▶ [TASK STATEMENT] Go through the material underneath and show every line where the string "resolution" occurs.

▶ [DATA FOR ANALYSIS]
========
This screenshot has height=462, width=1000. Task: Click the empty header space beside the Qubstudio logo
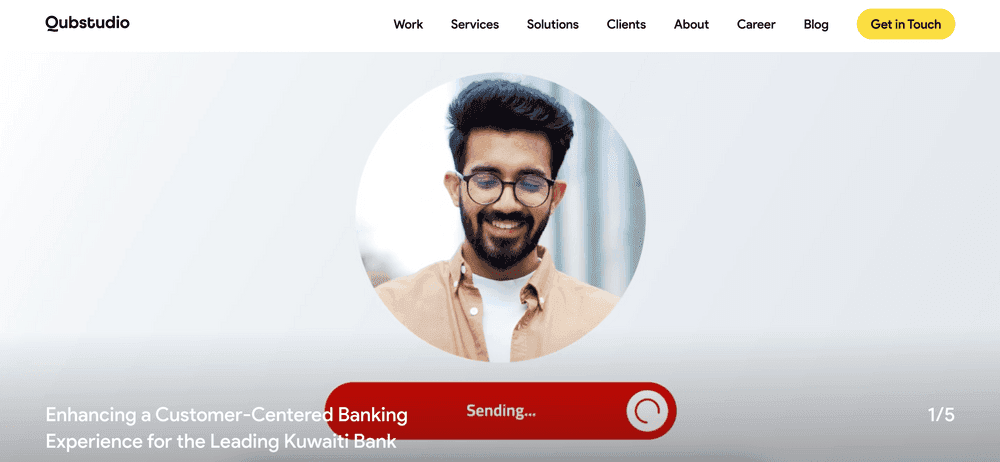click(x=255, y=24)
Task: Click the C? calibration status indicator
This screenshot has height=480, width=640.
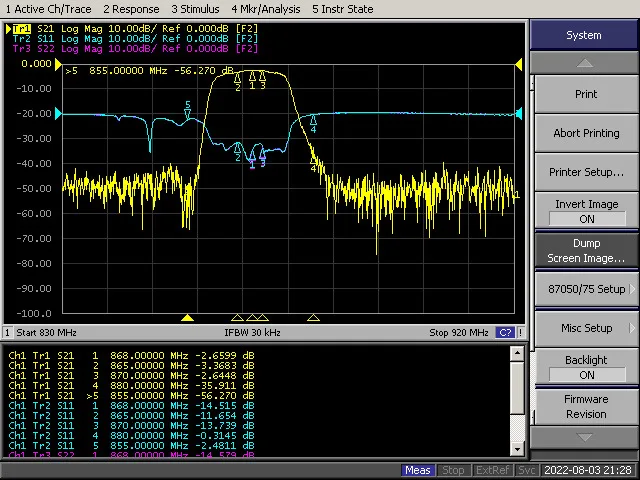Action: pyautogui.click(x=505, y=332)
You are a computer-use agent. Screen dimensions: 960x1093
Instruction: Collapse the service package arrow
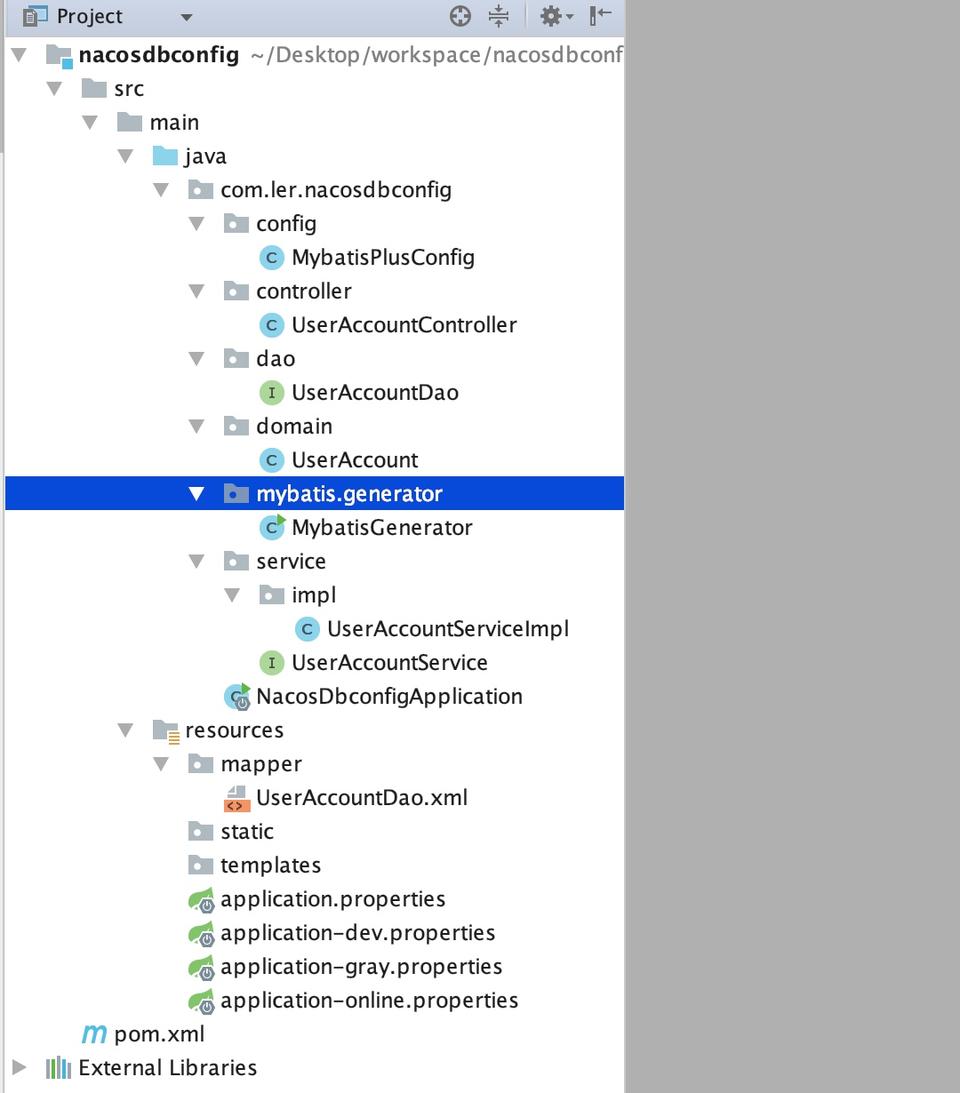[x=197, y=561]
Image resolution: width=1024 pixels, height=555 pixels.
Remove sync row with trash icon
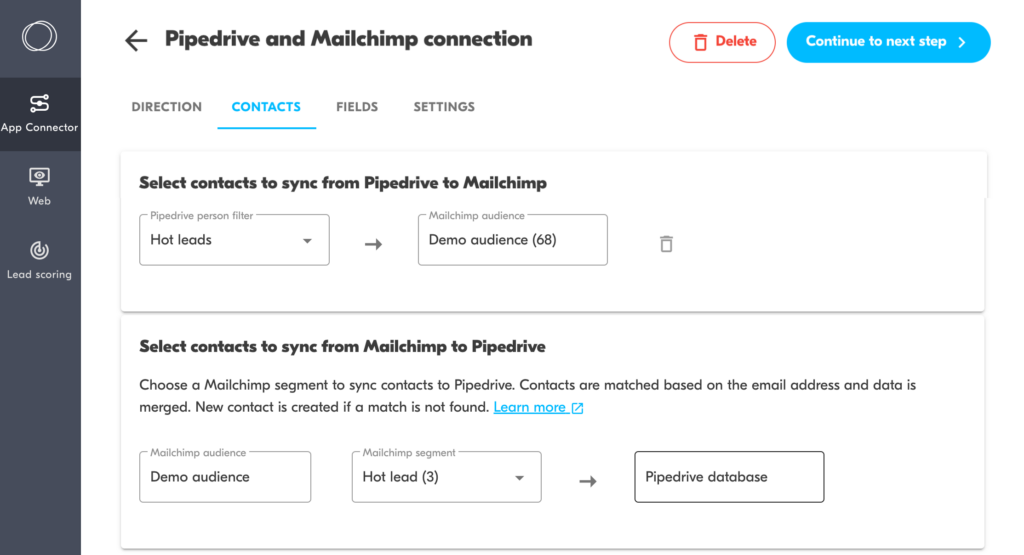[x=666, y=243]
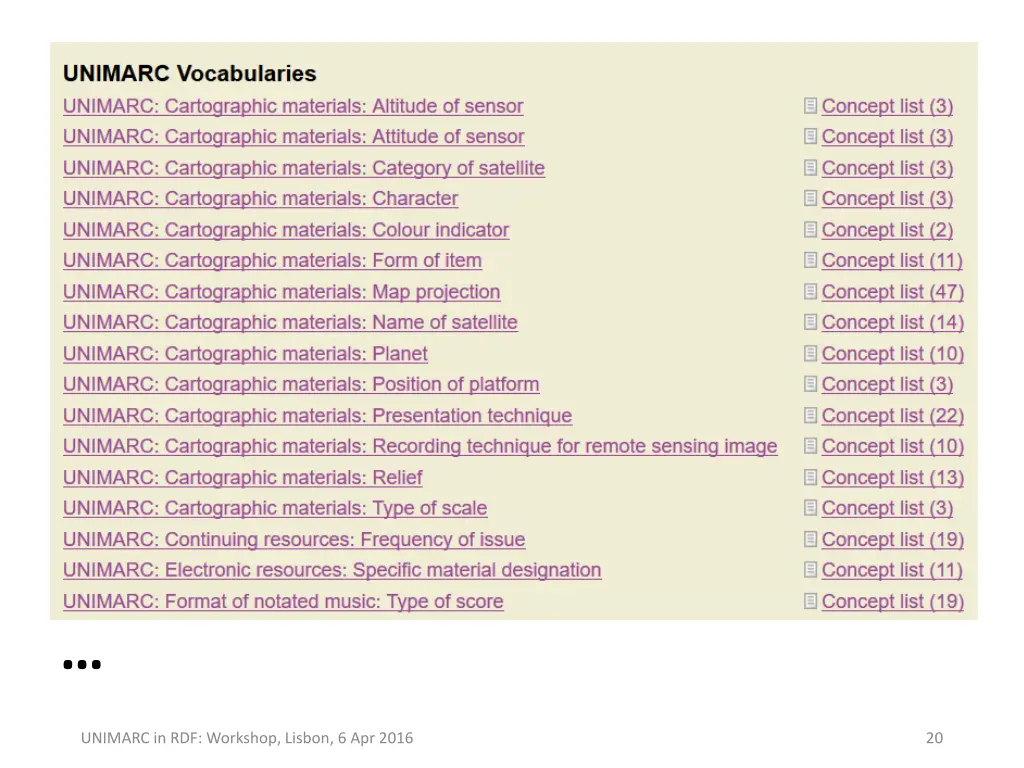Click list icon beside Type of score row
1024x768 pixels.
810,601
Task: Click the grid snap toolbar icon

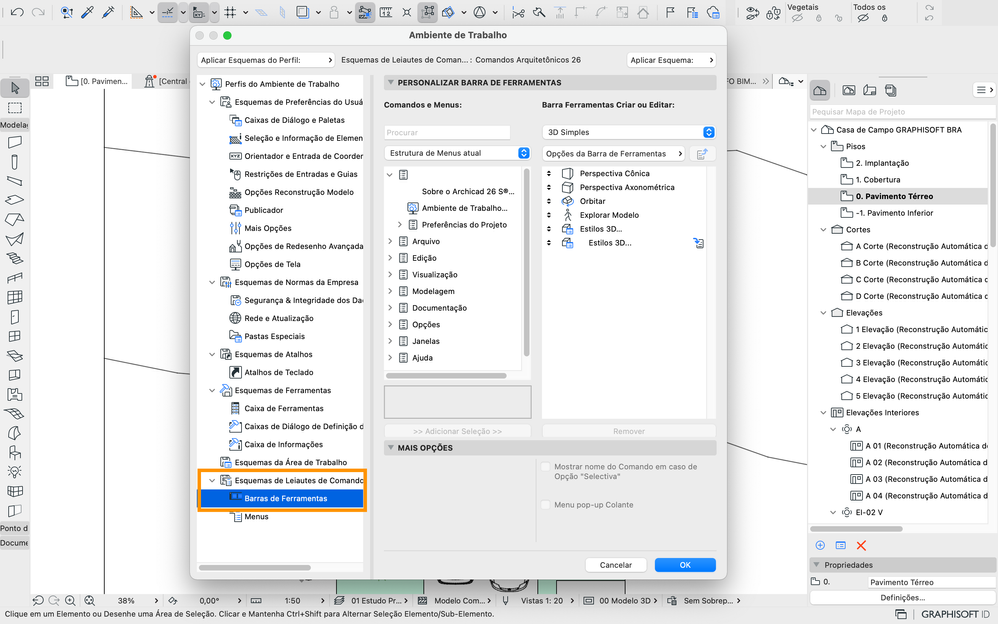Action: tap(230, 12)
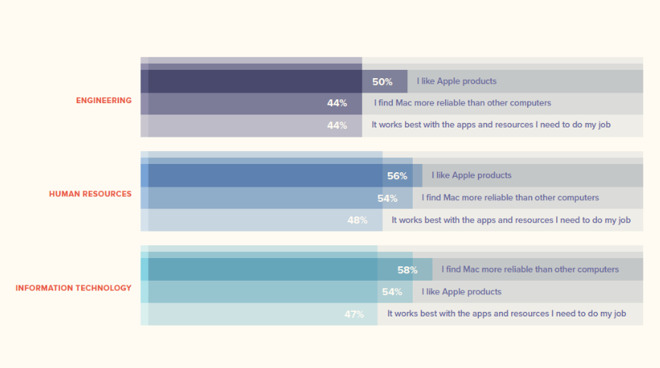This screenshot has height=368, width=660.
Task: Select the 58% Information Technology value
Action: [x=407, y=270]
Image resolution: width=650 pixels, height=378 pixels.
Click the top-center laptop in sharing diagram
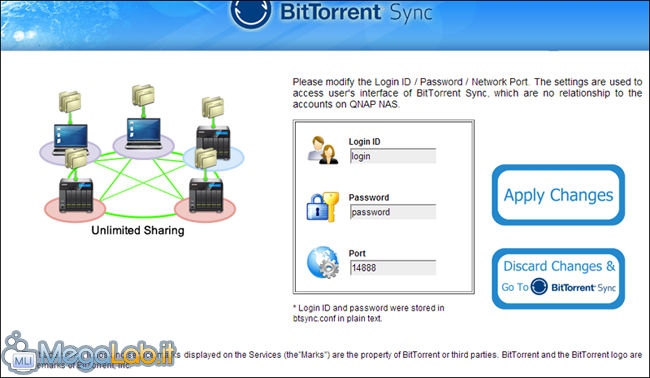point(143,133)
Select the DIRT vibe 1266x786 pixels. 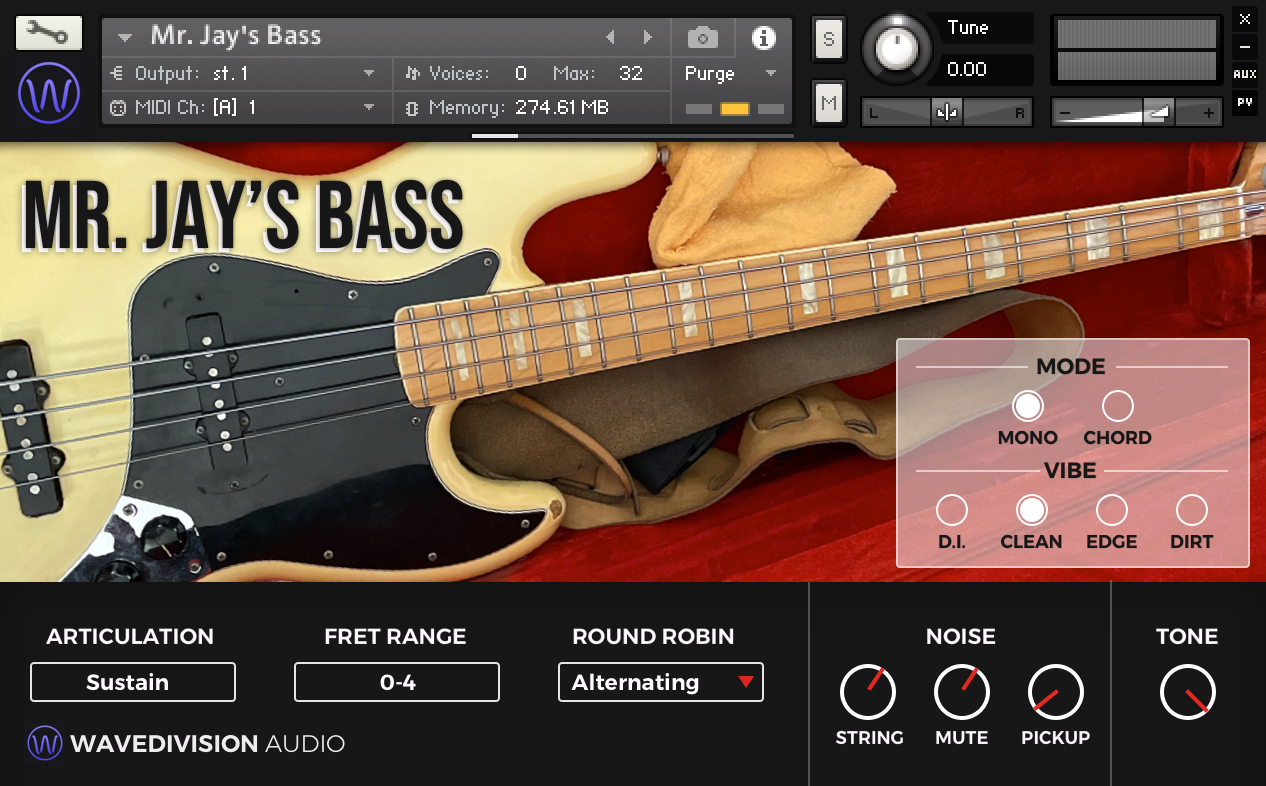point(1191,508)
========
▶ [TASK RESULT]
Image resolution: width=1024 pixels, height=555 pixels.
Image resolution: width=650 pixels, height=378 pixels.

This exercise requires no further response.